The growth in venture investing is also the result of technology growing into new areas that were previously not considered tech sectors–or that didn’t exist, said Sumeet Jain, general partner at Luma Capital Partners. Those areas include automotive, digital health, financial services, robotics and machine learning.

“There’s a lot more emerging companies in some of these new verticals that historically weren’t venture-capital industries,” Mr. Jain said. “There’s even more opportunity for VC dollars because, historically, VC dollars were addressing just consumer and enterprise technology. Now they’re addressing all these other massive industries.”

Still, the number of venture deals in the second quarter dropped to 860, down nearly 11% from the year-ago period.

By sector, information technology funding soared 42% in the quarter to $4.65 billion, compared with the $3.3 billion in first quarter. In the year-ago quarter, the sector hauled in $4.24 billion.

Investors piled back into later-stage deals in the second quarter, and getting some mammoth deals done along the way. In addition to companies staying private longer, more public market investors are entering the private markets because of the difficulty beating index funds or other passive investments, Mr. Brotman said.

While the number of financing rounds dropped, deal sizes increased in the second quarter, driven by megadeals.

The largest of the quarter included Lyft Inc.’s $600 million funding and ContextMedia Health LLC’s $500 million round. Houzz Inc. closed on $400 million.

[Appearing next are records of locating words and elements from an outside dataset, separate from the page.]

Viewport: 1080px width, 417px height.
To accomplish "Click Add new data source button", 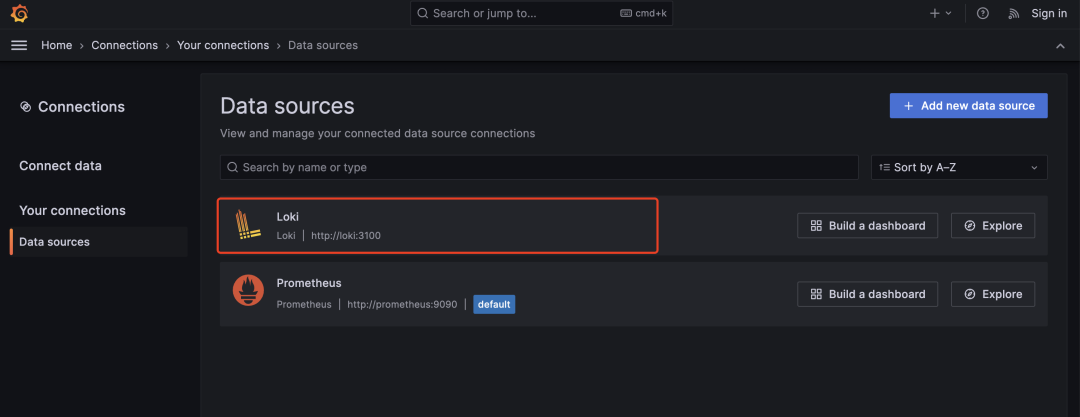I will coord(968,106).
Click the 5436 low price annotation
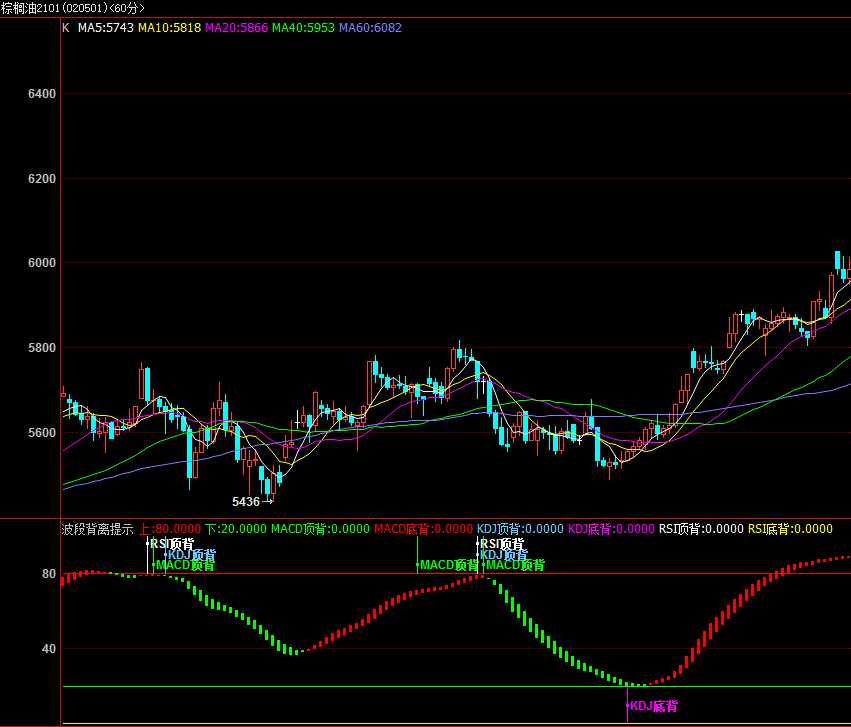This screenshot has height=727, width=851. (246, 502)
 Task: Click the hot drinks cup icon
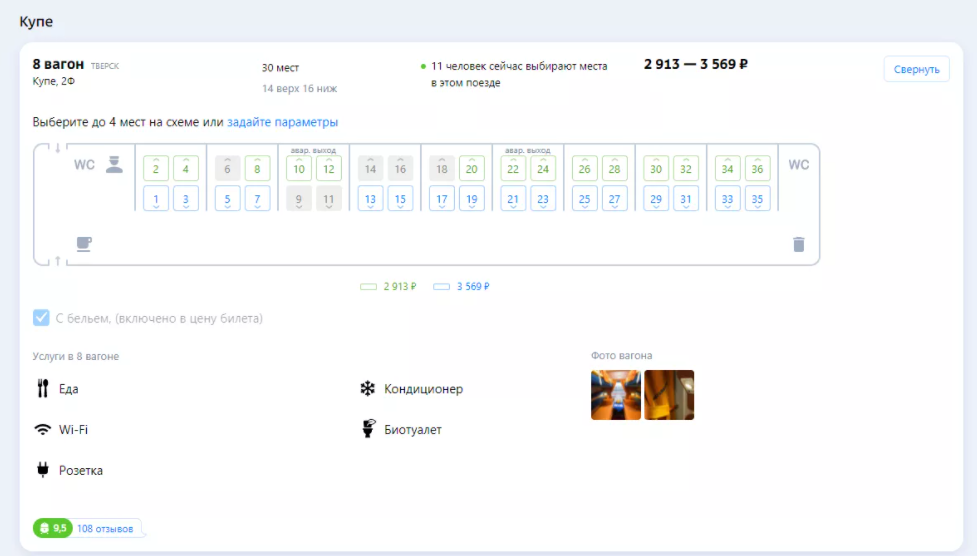click(x=84, y=244)
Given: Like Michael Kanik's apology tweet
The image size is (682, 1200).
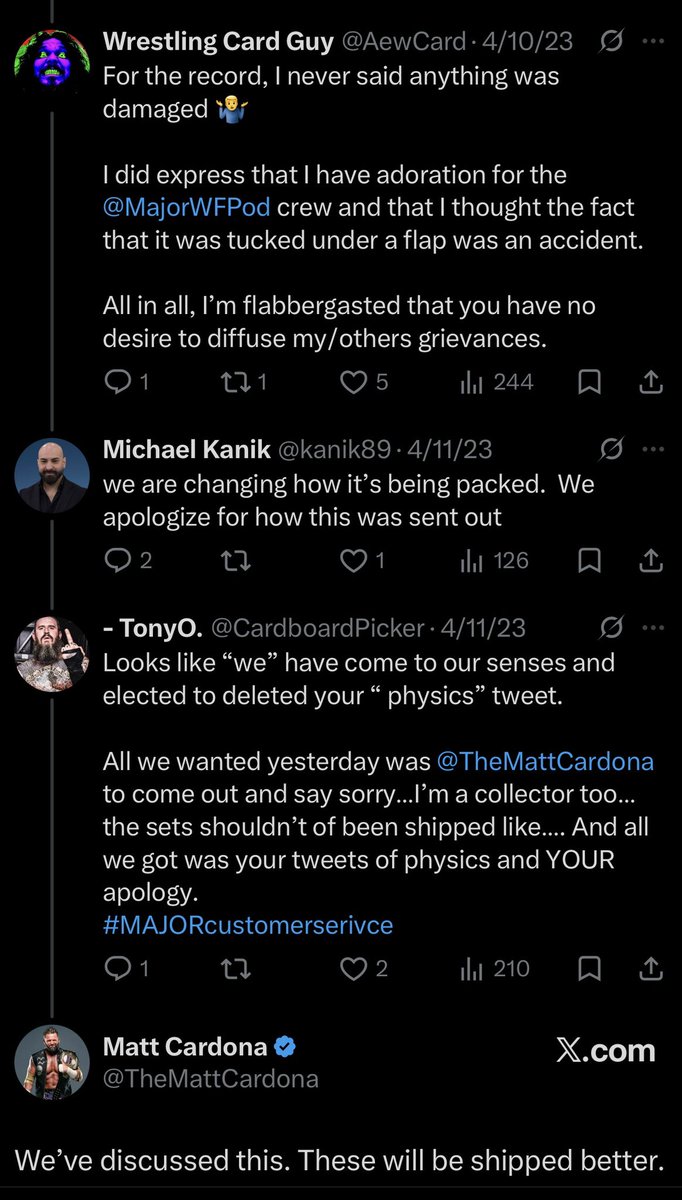Looking at the screenshot, I should click(354, 561).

At the same time, the median funding sum was $7.3 million in the second quarter of this year, vs. $5 million in the year-ago quarter, and $5 million in the first quarter.

While sate-stage deals surged, the median deal size in this category was $20.6 million, vs. $14 million a year ago and nearly $13 million in the first quarter.

“What’s a poor billionaire or institutional (investor) to do?” Mr. Brotman said. “You can’t make money trading in public securities. The only way to really get alpha is to invest in private securities.”